Attic trusses are manufactured in a similar way to standard trusses, but due to the increased loadings, and their lack of full triangulation, normally they have large timber sections. The traditional configuration of attic trusses sees solid structural timber members used. However, in the case of posi-attics the bottom chords are replaced with Posi-Joists, i.e. a combination of the strength of a steel web with timber flanges. With their superior spanning capabilities, Posi-Joists facilitate better design freedom, and are ideal for large room in the roof applications. Usually used in domestic housing applications, the strength of a Posi-Joist floor provides increased living space within an attic. When it comes to the installation of pipework, services and in particular MVHR systems, posi-attics offer unparalleled ease of access.
Since posi-attics are manufactured off-site and craned into position, they offer distinct health and safety advantages. There are no manual off-loading issues to contend with, and lowering the number of times that subcontractors have to climb up and down ladders and scaffolding has got to be a positive.

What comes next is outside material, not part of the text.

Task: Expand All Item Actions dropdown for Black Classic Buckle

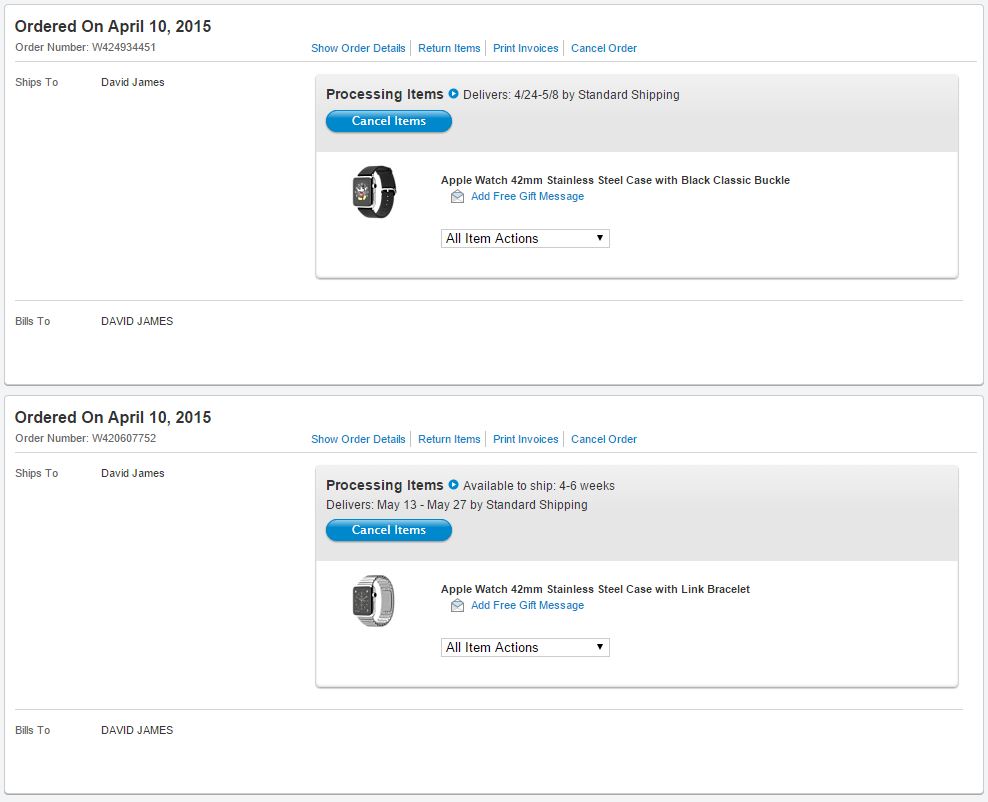Action: coord(525,238)
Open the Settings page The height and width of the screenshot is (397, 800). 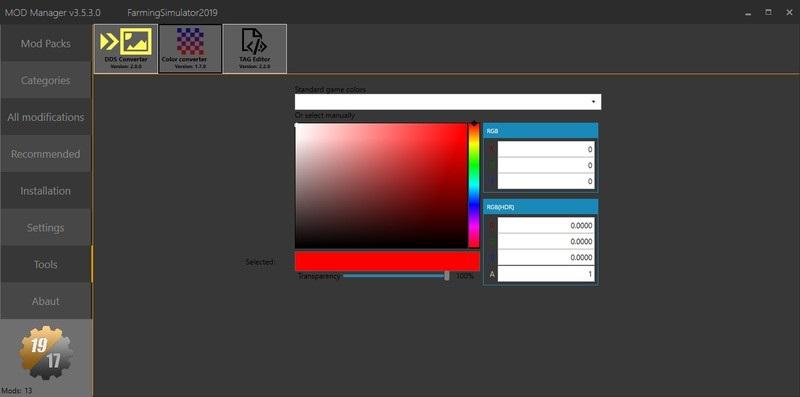(46, 228)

At the Nairn church conversion, space will be created through the use of Pasquill’s posi-attics for accommodation in the building’s roof space. Local people will warmly welcome the renovation of the church, which has lain empty for 40 years and had been added to the Buildings at Risk Register for Scotland. Located on the main Inverness to Aberdeen road, the historic church had been boarded up for many years and had been considered a local eyesore. The exterior of the building will be sympathetically restored with the only significant visible changes involving creation of additional windows and an external door on the east elevation.